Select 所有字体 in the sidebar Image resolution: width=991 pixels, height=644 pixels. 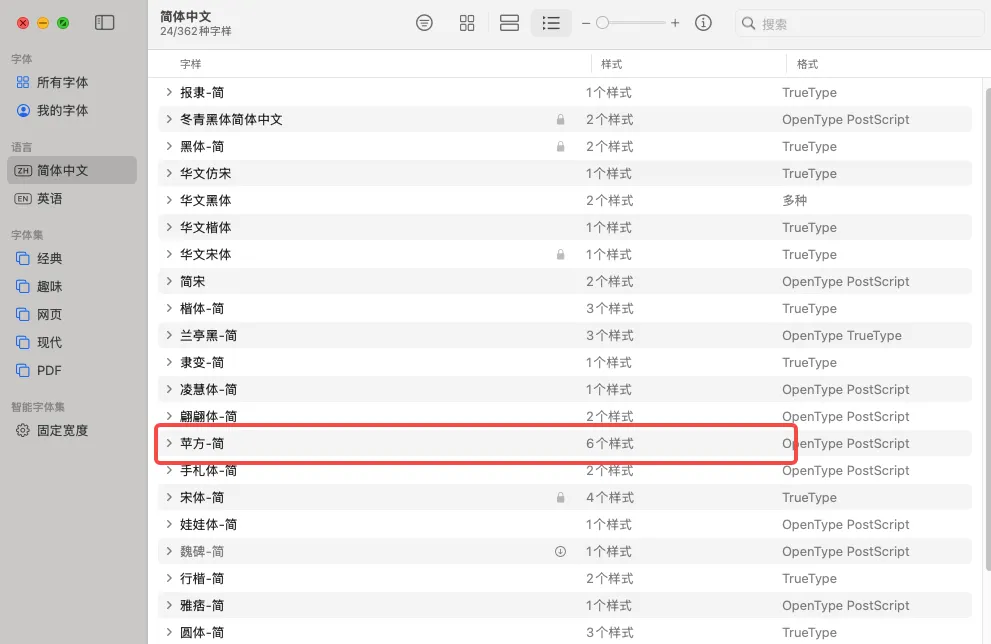tap(62, 82)
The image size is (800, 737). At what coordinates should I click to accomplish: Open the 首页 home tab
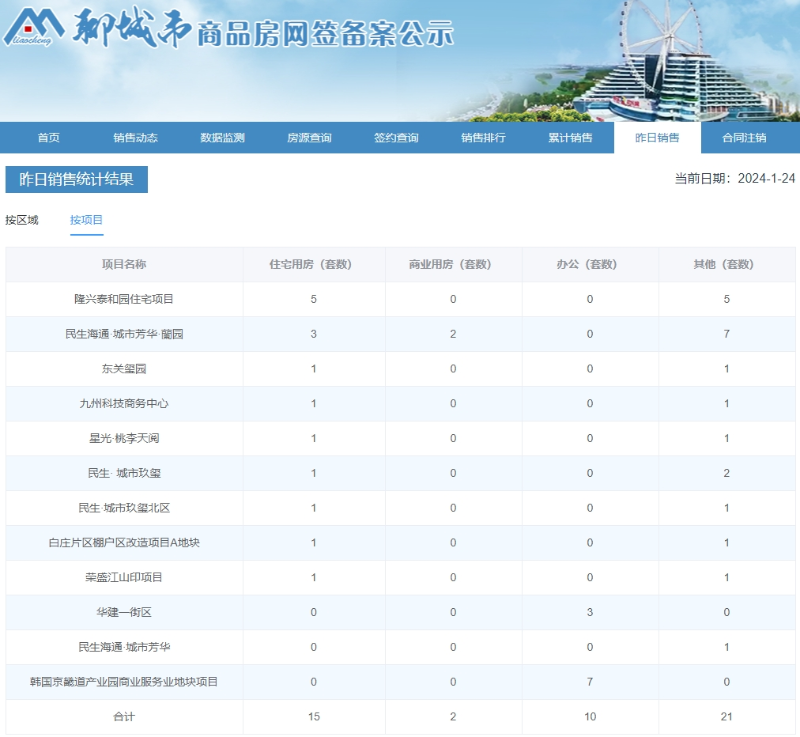click(48, 138)
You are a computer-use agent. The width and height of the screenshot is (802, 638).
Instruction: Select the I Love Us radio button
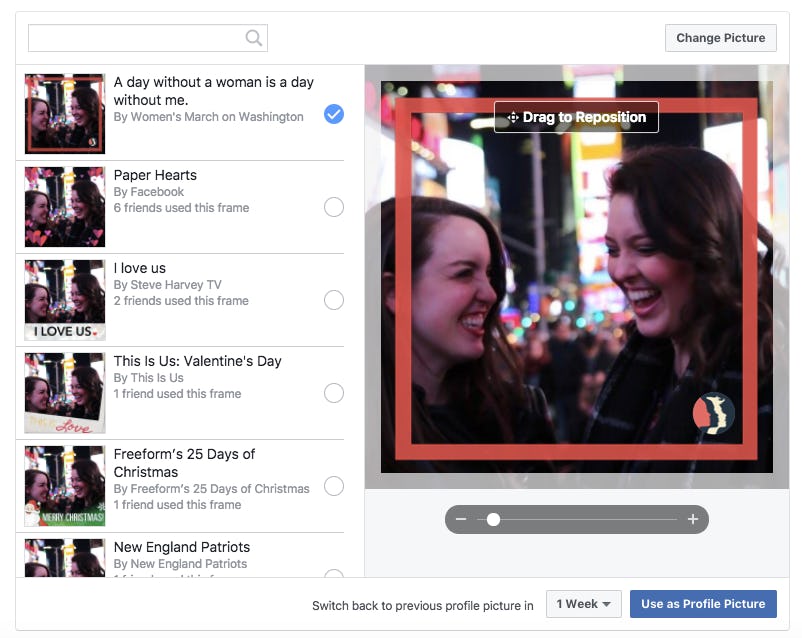334,300
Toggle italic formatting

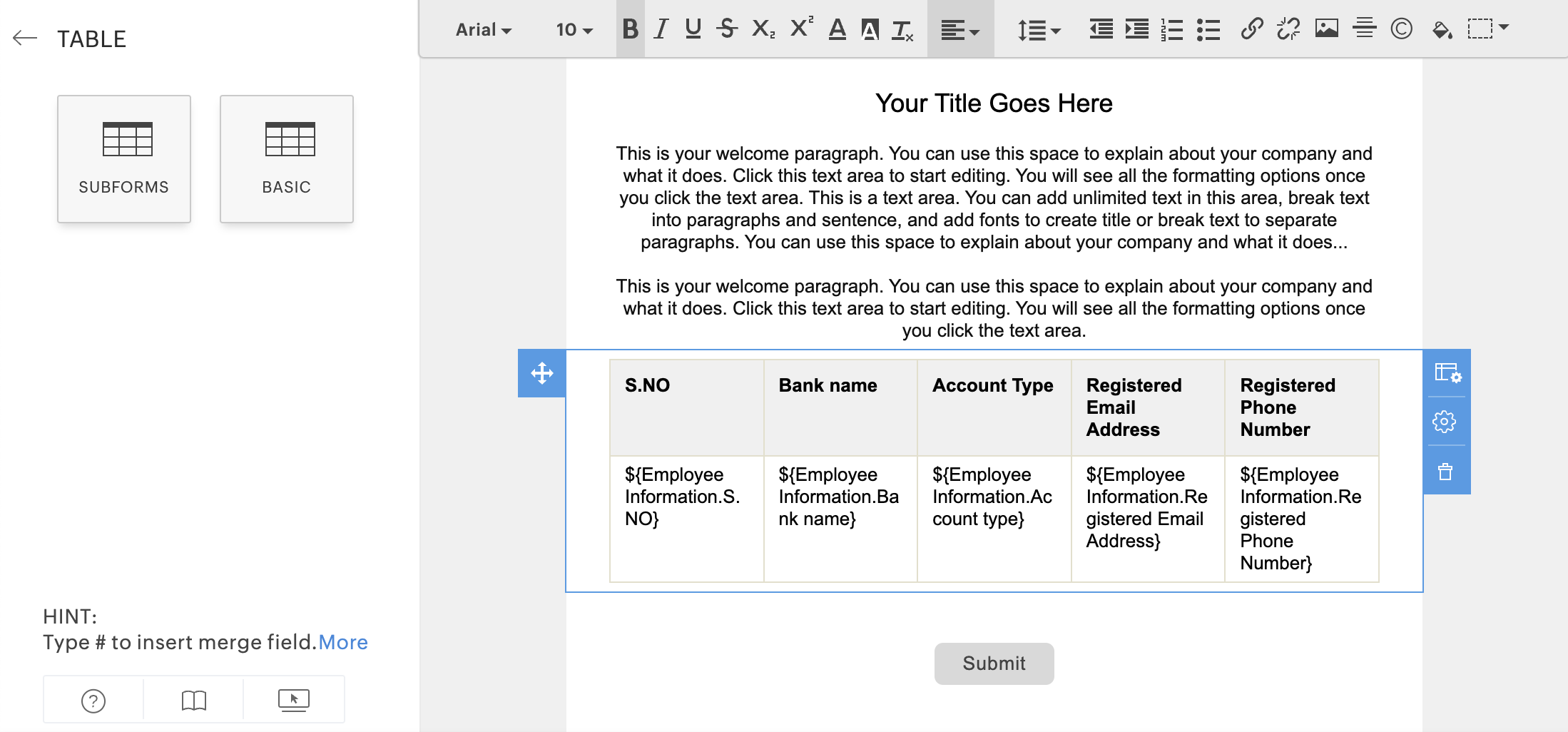click(661, 29)
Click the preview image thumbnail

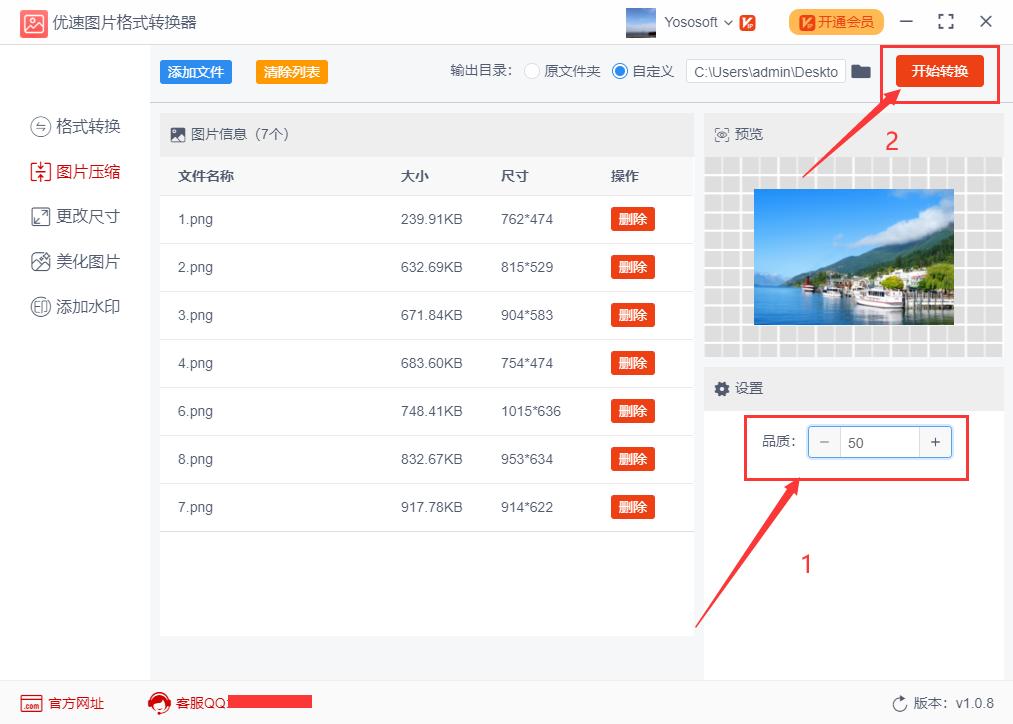(853, 257)
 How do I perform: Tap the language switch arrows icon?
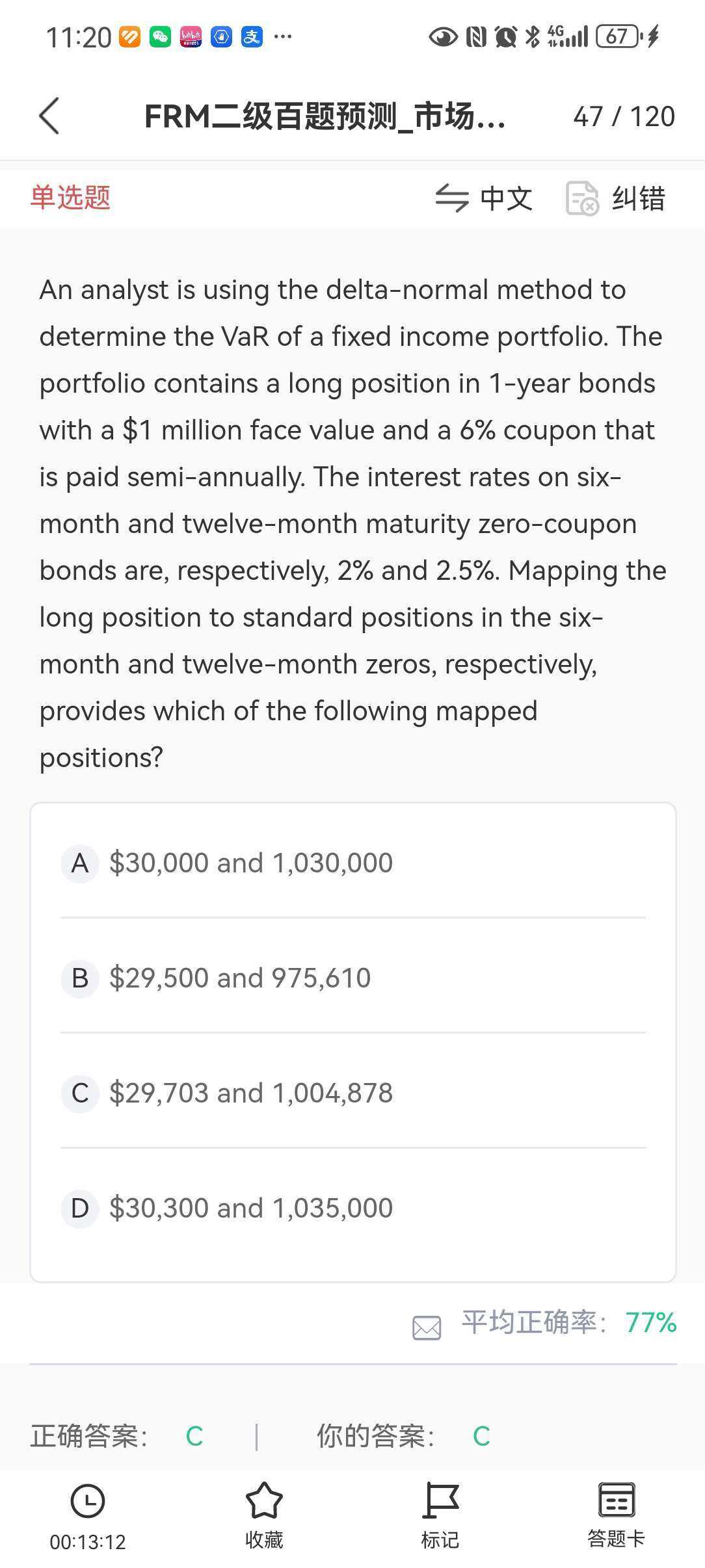(451, 198)
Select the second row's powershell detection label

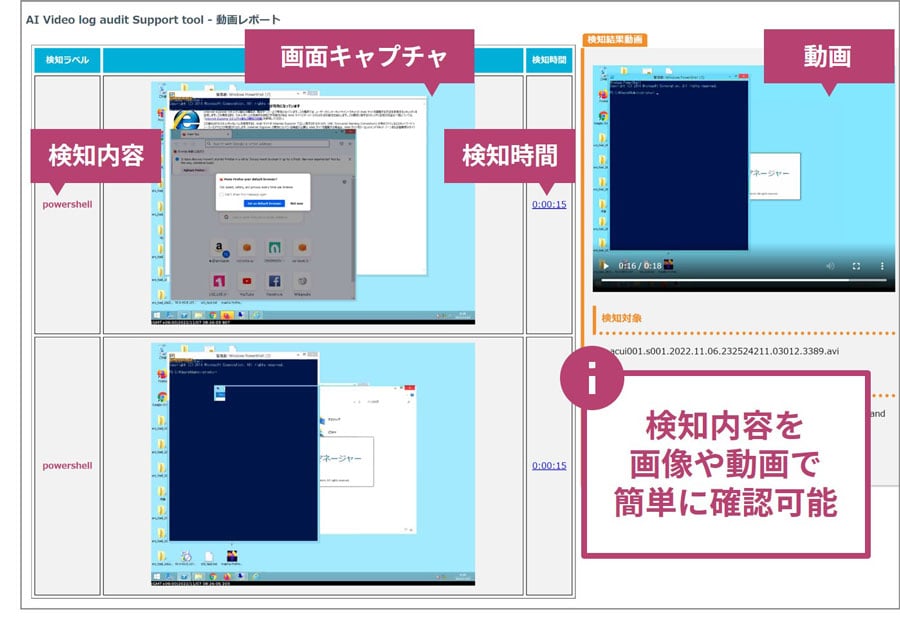pos(67,465)
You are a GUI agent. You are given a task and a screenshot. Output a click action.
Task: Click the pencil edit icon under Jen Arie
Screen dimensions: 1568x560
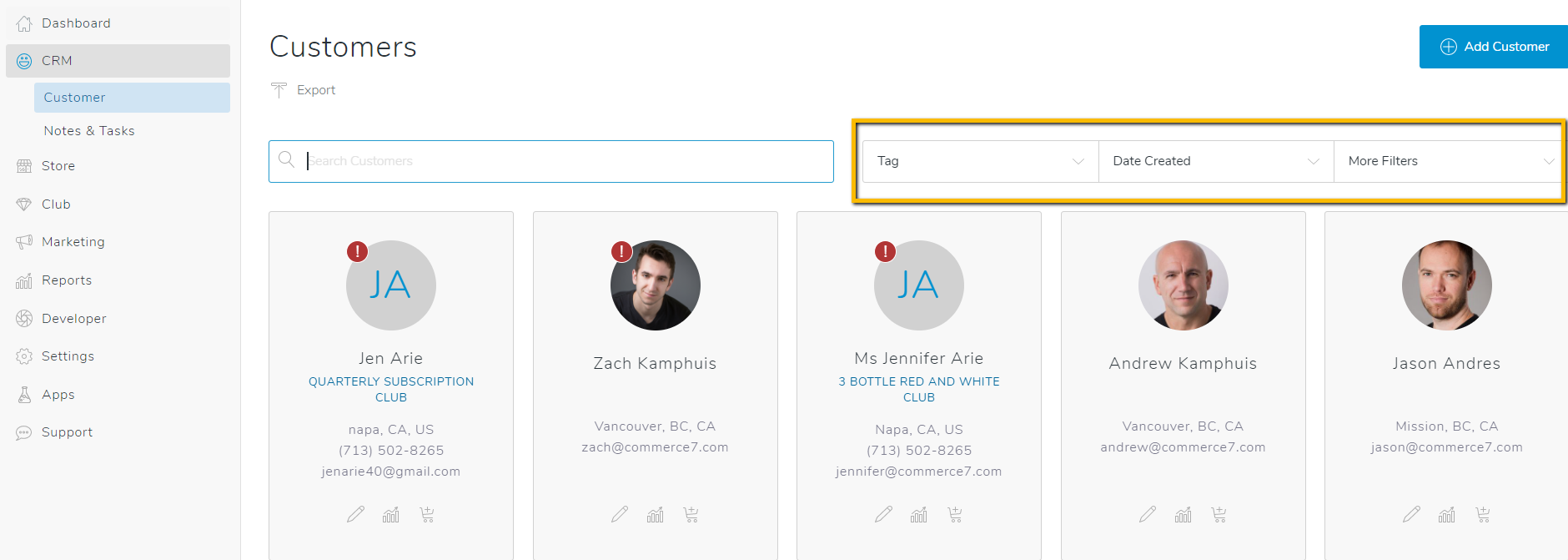pos(356,514)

========

Count the lines of the listing that contain the word "agent", and give only the number.

2